*** Dataset excerpts ***

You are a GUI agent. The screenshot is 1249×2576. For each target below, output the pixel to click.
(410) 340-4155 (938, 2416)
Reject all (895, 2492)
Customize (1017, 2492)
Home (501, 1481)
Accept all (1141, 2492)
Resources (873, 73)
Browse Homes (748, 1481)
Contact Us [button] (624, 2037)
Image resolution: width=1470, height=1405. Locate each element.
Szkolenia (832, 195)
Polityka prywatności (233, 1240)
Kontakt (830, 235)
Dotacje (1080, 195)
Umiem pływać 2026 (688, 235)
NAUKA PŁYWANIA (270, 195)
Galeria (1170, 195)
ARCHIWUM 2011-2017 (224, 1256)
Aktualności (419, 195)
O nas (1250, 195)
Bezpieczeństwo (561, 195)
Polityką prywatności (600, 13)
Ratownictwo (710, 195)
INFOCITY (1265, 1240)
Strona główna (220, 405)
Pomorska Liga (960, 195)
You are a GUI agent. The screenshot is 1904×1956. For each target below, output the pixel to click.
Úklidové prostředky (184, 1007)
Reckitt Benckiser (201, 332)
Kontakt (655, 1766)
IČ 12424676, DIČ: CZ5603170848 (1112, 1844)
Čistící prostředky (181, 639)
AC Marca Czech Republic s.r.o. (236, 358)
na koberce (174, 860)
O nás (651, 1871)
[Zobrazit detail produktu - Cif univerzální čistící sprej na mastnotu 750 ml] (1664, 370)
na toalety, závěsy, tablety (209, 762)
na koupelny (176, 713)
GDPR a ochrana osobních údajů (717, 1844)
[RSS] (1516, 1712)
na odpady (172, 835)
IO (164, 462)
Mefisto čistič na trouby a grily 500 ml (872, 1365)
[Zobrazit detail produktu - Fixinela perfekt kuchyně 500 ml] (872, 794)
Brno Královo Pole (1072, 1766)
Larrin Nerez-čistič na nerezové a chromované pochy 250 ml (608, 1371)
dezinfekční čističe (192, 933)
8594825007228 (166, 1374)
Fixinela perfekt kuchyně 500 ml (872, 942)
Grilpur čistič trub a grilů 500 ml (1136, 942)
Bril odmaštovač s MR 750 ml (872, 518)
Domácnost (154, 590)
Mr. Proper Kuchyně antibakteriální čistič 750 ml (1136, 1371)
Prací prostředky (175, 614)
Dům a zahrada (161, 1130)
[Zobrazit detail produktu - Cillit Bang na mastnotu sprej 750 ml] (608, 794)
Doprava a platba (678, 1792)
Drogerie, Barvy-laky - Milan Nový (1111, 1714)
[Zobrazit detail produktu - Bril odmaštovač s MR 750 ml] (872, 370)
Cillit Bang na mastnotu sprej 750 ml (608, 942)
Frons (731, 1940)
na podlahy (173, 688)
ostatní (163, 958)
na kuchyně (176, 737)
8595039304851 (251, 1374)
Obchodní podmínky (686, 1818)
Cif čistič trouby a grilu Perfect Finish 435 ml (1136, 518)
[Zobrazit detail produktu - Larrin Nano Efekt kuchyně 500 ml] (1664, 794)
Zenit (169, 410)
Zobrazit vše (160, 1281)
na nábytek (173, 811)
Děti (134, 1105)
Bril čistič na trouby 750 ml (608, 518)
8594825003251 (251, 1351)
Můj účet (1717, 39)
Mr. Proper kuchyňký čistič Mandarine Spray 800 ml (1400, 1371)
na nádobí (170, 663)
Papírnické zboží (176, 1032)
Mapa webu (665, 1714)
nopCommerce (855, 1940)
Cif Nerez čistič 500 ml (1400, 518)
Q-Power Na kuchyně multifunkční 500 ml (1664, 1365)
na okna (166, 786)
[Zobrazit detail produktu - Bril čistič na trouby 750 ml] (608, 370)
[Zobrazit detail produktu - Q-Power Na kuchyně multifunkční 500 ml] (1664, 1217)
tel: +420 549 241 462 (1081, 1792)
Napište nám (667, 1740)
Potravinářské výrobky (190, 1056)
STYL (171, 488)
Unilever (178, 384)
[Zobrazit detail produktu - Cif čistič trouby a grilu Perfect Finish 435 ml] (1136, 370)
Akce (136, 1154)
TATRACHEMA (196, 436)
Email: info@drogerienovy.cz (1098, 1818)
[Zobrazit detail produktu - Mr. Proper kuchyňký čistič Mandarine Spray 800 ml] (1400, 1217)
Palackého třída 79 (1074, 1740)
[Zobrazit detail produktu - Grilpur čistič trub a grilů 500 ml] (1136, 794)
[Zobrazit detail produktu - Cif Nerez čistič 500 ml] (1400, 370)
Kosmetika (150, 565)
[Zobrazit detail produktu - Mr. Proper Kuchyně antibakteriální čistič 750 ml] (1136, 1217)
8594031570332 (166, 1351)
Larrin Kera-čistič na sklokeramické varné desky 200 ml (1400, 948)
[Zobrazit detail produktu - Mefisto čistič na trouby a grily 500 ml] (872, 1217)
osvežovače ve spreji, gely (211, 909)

*** End of Dataset excerpts ***

Please find all lines of the entries that hold the string "Bang" and copy them.

[Zobrazit detail produktu - Cillit Bang na mastnotu sprej 750 ml] (608, 794)
Cillit Bang na mastnotu sprej 750 ml (608, 942)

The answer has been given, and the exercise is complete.